6730: Lysosomal Disease Network Longitudinal Study of Fabry Disease

About Fabry Disease

Fabry disease is a rare inherited disorder of glycosphingolipid (fat) metabolism resulting from the absent or markedly deficient activity of the lysosomal enzyme, α-galactosidase A (α-Gal A). This enzymatic deficiency is caused by alterations (mutations) in the α-galactosidase A (GLA) gene that instructs cells to make the α-galactosidase A (α-Gal A) enzyme. The GLA gene is located on the X-chromosome and therefore, Fabry disease is inherited as an X-linked disorder. Enzymes within lysosomes break down or digest particular compounds within the cell. α-Gal A functions to break down big sugar-lipid molecules called glycolipids, specifically, globotriaosylceramide (GL-3 or Gb3). The enzyme deficiency causes a continuous build-up of GL-3/Gb3 and related glycolipids in the body’s cells, resulting in problems within cells and organs, particularly the small blood vessels, heart, and kidneys.

Currently Fabry disease is treated with enzyme replacement therapy (ERT) which reduces serious clinical events, but residual risks remain, specifically for the kidney and heart.

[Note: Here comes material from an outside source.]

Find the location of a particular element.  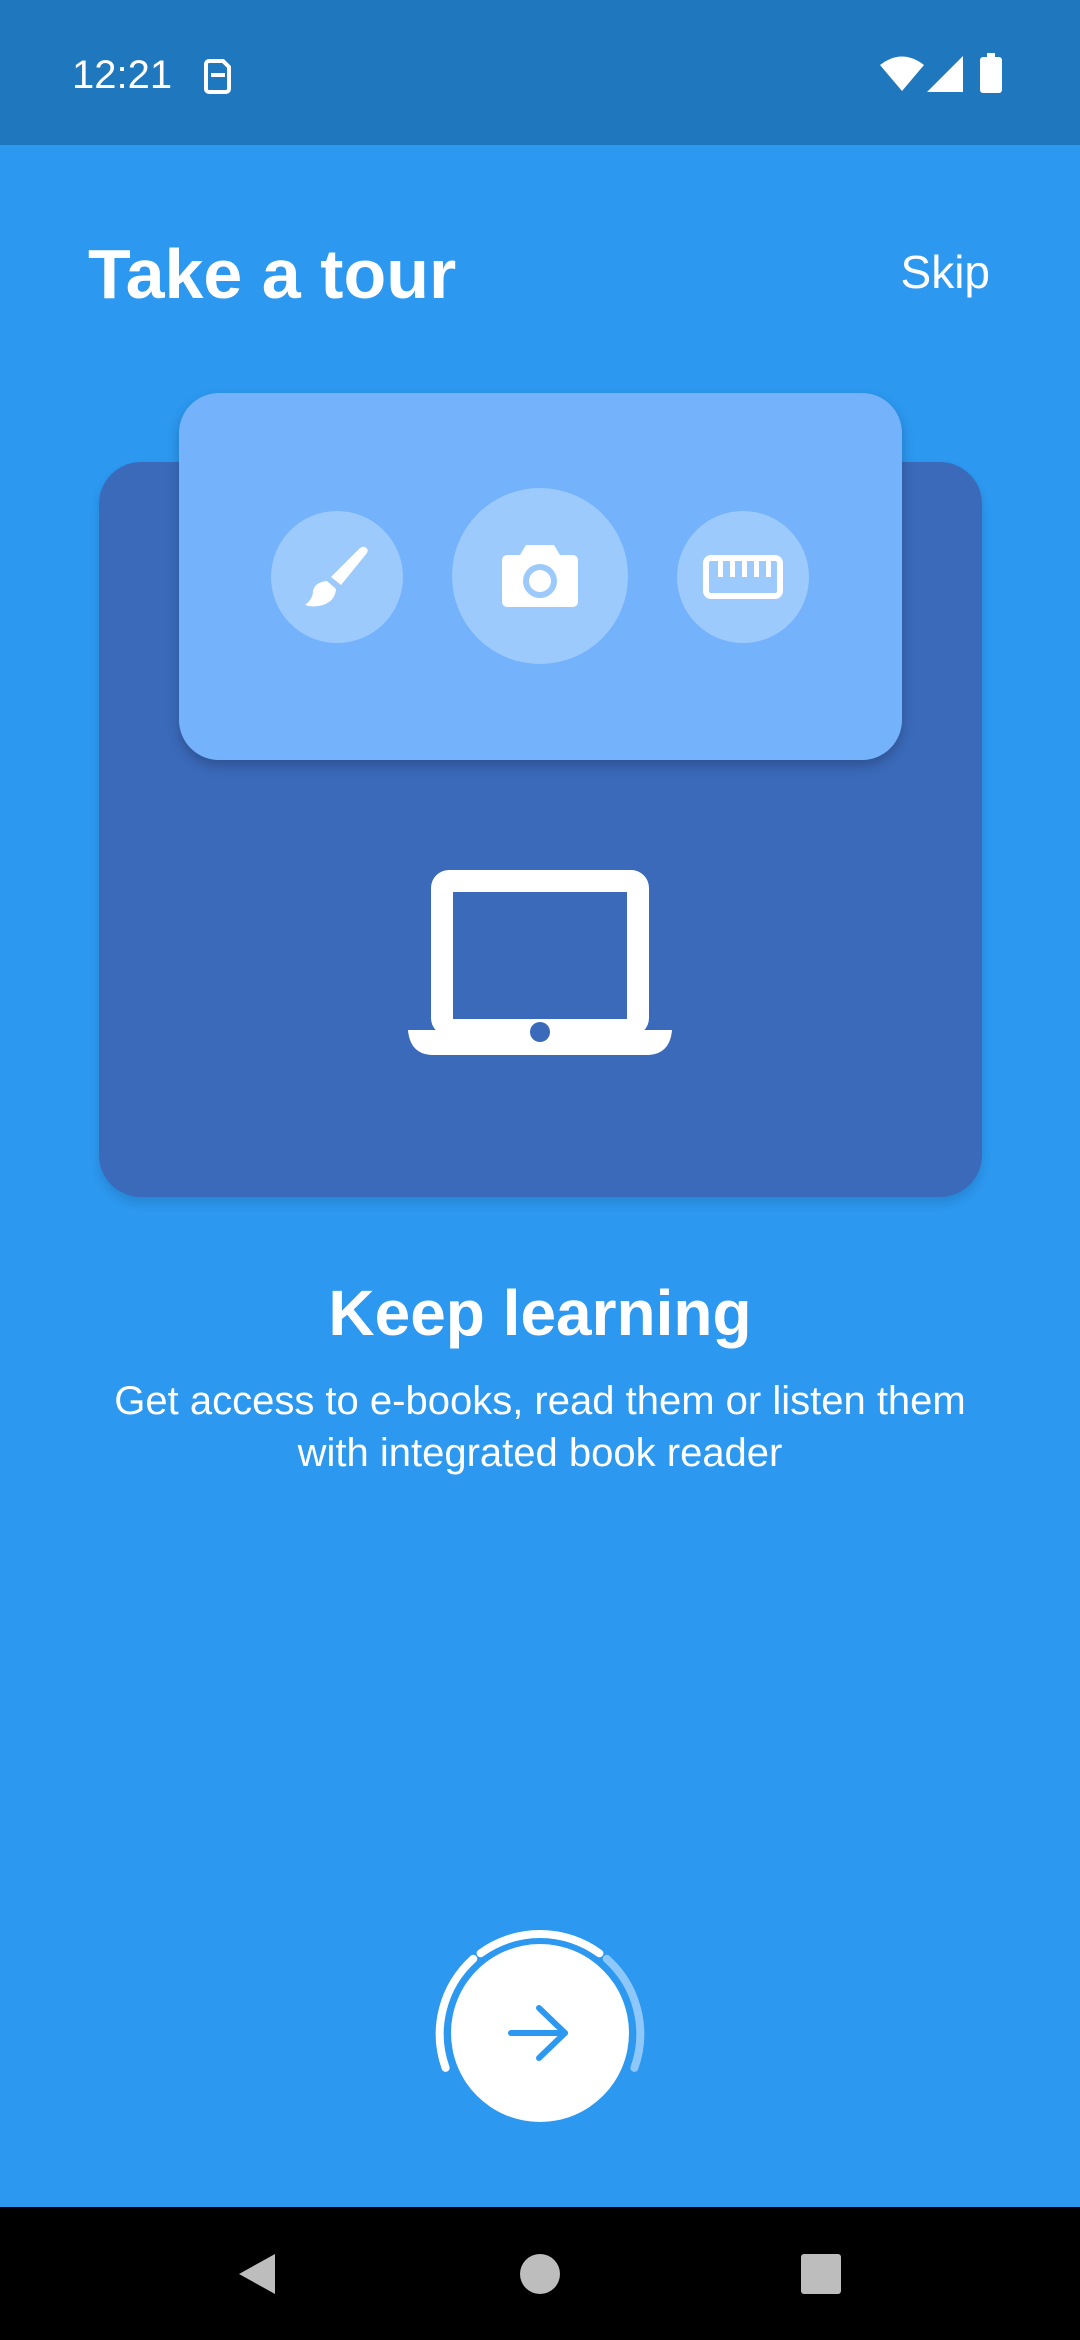

recents-icon is located at coordinates (821, 2274).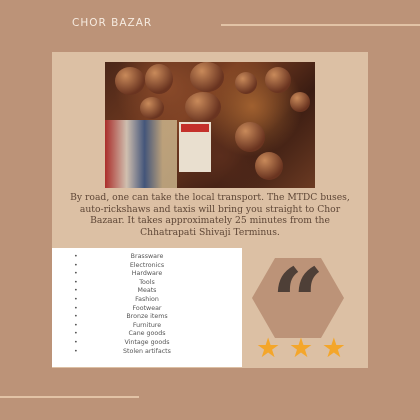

While cardiovascular complications are the most common causes of death in Fabry disease, the natural history of the effects of Fabry disease on the cells that lead to Fabry-related cardiac and renal disease are not well understood.

About This Study

The goal of this study is to collect data on the natural history of the impact of Fabry disease on renal and cardiac function and to measure the effect of ERT on these two organ systems by using imaging, tissue biopsy, and cardiac function tests in comparison with each other. These studies will substantially improve our understanding of the biology of Fabry heart and kidney complications and can introduce new approaches to measure treatment response in the heart, blood vessels, and kidneys, with the potential to change how Fabry disease is treated.

In this study, we want to:

  1. Study the natural history of of GL3 accumulation in heart muscle cells (cardiomyocytes – “CM”) and to correlate these with CM cell death, fibrosis of the heart tissue, left ventricular ejection fraction, and heart muscle size. Direct measurement of GL3 inclusions will tell us if inclusions increase with age, and directly correlate with heart disease.
  2. Study the effect of ERT on GL3 content in heart cells. We will compare GL3 content in heart tissue biopsies from Fabry patients obtained pre- and post-ERT. We will study effects of age, sex, ERT dose and duration on GL3 inclusion.
  3. Determine the natural history of heart and kidney arterial smooth muscle cell (ASMC) GL3 accumulation and development of lesions within the arteries of these organs across Fabry patients of all ages and describe their relationships with heart and kidney function.
  4. Study the effects of long-term ERT on kidney and heart ASMC GL3 accumulation in Fabry patients. We will compare GL3 accumulation and severity of arterial lesions in pre- and post-ERT heart and kidney biopsies from Fabry patients.
  5. Determine if skin ASMC lesions correlate with kidney ASMC lesions. If true, a less invasive skin biopsy would provide valuable information about kidney GL3 accumulation and responsiveness to ERT.
  6. Utilize heart rate/blood pressure variability and electrocardiogram (ECG) changes between lay-flat and tilted positions as markers of dysautonomia in Fabry patients and their relationship to development of heart disease.